APREA seeks RBI nod for overseas funds debt investment in REITs, InvITs

MUMBAI: Investment trade body Asia-Pacific Real Estate Association (APREA) has approached the central bank to allow overseas funds to invest in debt securities issued by Real Estate Investment Trusts (REITs) and Infrastructure investment trusts (InvITs).

Finance Minister Nirmala Sitharaman, in Union Budget 2019, had already allowed foreign portfolio investors (FPI) to invest in REITs and InvITs but the enabling mechanism has not yet been put in place.

Capital markets regulator Sebi had also amended the regulations governing REITs and InvITs with effect from December 2017 to provide for issuance of listed debt securities by these trusts. However, due to lack of enabling provisions under the foreign exchange regulations by the Reserve Bank of India (RBI), these business trusts have not been able to source debt funding from FPIs so far

The government and Sebi have been making efforts for the last few years to make REITs and InvITs a success story in India by creating a regulatory framework that is on a par with global standards.

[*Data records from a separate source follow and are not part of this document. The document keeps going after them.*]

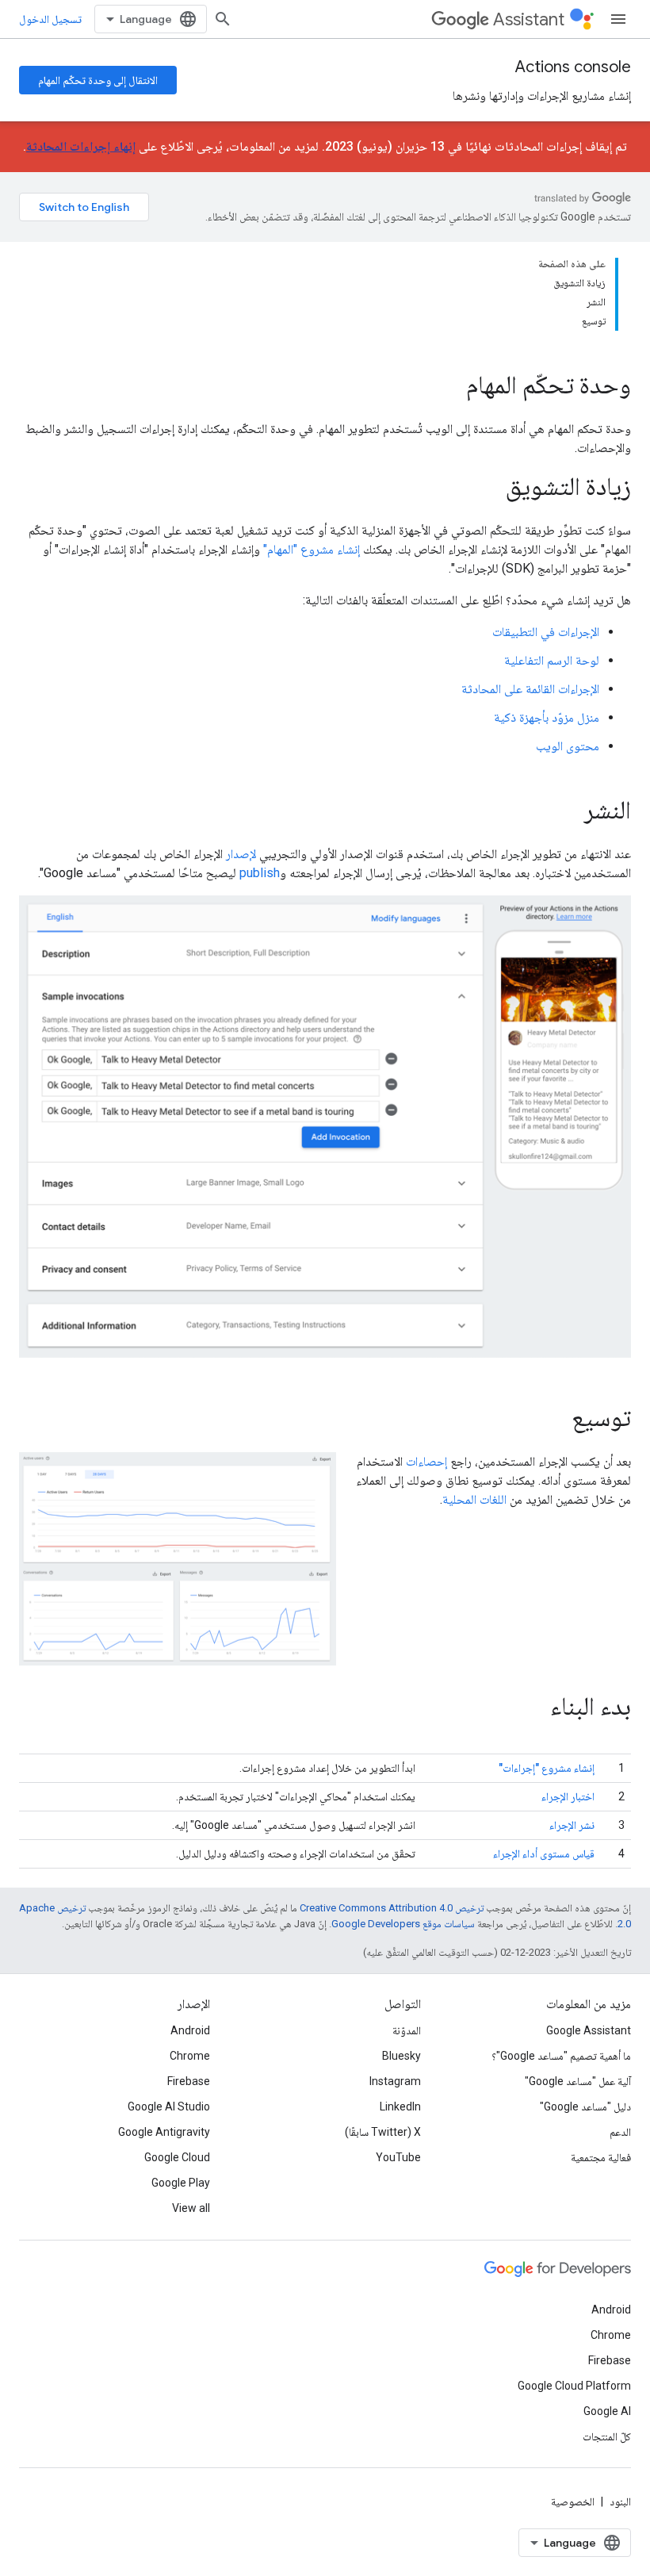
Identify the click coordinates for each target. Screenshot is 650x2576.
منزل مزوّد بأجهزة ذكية (546, 717)
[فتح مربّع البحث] (222, 19)
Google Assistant (588, 2030)
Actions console (573, 67)
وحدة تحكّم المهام (548, 385)
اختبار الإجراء (568, 1796)
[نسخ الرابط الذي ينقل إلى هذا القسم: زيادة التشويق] (490, 488)
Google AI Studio (169, 2106)
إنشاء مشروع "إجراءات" (547, 1767)
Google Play (180, 2182)
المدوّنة (406, 2030)
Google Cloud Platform (574, 2385)
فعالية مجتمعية (601, 2157)
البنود (620, 2501)
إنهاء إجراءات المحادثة (81, 146)
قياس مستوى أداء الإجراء (544, 1853)
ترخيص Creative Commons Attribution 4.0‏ (392, 1908)
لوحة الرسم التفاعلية (551, 660)
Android (190, 2030)
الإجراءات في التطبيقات (545, 631)
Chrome (190, 2055)
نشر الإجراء (572, 1825)
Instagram (395, 2081)
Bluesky (401, 2055)
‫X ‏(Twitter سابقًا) (383, 2132)
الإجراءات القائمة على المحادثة (530, 688)
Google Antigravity (164, 2132)
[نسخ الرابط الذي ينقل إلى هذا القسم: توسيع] (556, 1419)
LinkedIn (400, 2106)
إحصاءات (426, 1461)
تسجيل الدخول (50, 19)
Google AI (607, 2411)
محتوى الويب (567, 745)
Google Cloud (177, 2157)
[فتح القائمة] (618, 19)
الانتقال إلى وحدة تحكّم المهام (98, 80)
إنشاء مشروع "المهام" (311, 549)
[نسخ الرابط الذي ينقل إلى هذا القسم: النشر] (568, 812)
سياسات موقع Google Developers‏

“The government and Sebi have provided appropriate policy frameworks for the success of REITs and InvITs. Once RBI enables FPIs to invest in the debt securities of REITs and InvITs, it will create a more liquid market and improve investor confidence,” said Sigrid Zialcita, CEO, APREA, which represents private equity firms, pension funds and realty developers.

Industry experts believe the faster the mechanisms are put in place, the better it will be for property investors.

“The FPI route is expected to help REITs and InvITs raise debts at competitive rates from foreign investors and would also lead to wider participation by institutional investors. This would also provide business trust unit-holders improved risk-adjusted returns due to leveraging,” said S. Sriniwasan, Managing Director, Kotak Investment Advisors.

Last October, RBI allowed InvITs to access bank lending and APREA is now seeking the same treatment for REITs.

“Bank lending is already permitted for InvIT and hence to bring parity, the same should be allowed for REITs. Banks have significant liquidity at the moment and REITs primarily comprise income producing assets and hence should provide comfort to banks with regard to servicing of loans,” said Gaurav Karnik, National Leader, Real Estate and partner, EY.

Banks have been shying away from lending to real estate for the last few years given the risks associated with the sector.

However, REITs are generally rated well in comparison to other individual assets.

According to Zialcita, although there have been bouts of volatility, foreign investors globally have continued to show interest in taking a long-term position on the Indian markets.

The capital market regulator has so far proactively undertaken many initiatives including reduction in the perpetual lock-in requirement for the sponsor to align it with those applicable for IPOs and flexibility for change in REITs and InvITs’ sponsors.

It has also reduced trading lots size to enhance the liquidity and has made provisions for enabling further capital raise in REITs, which will help further growth.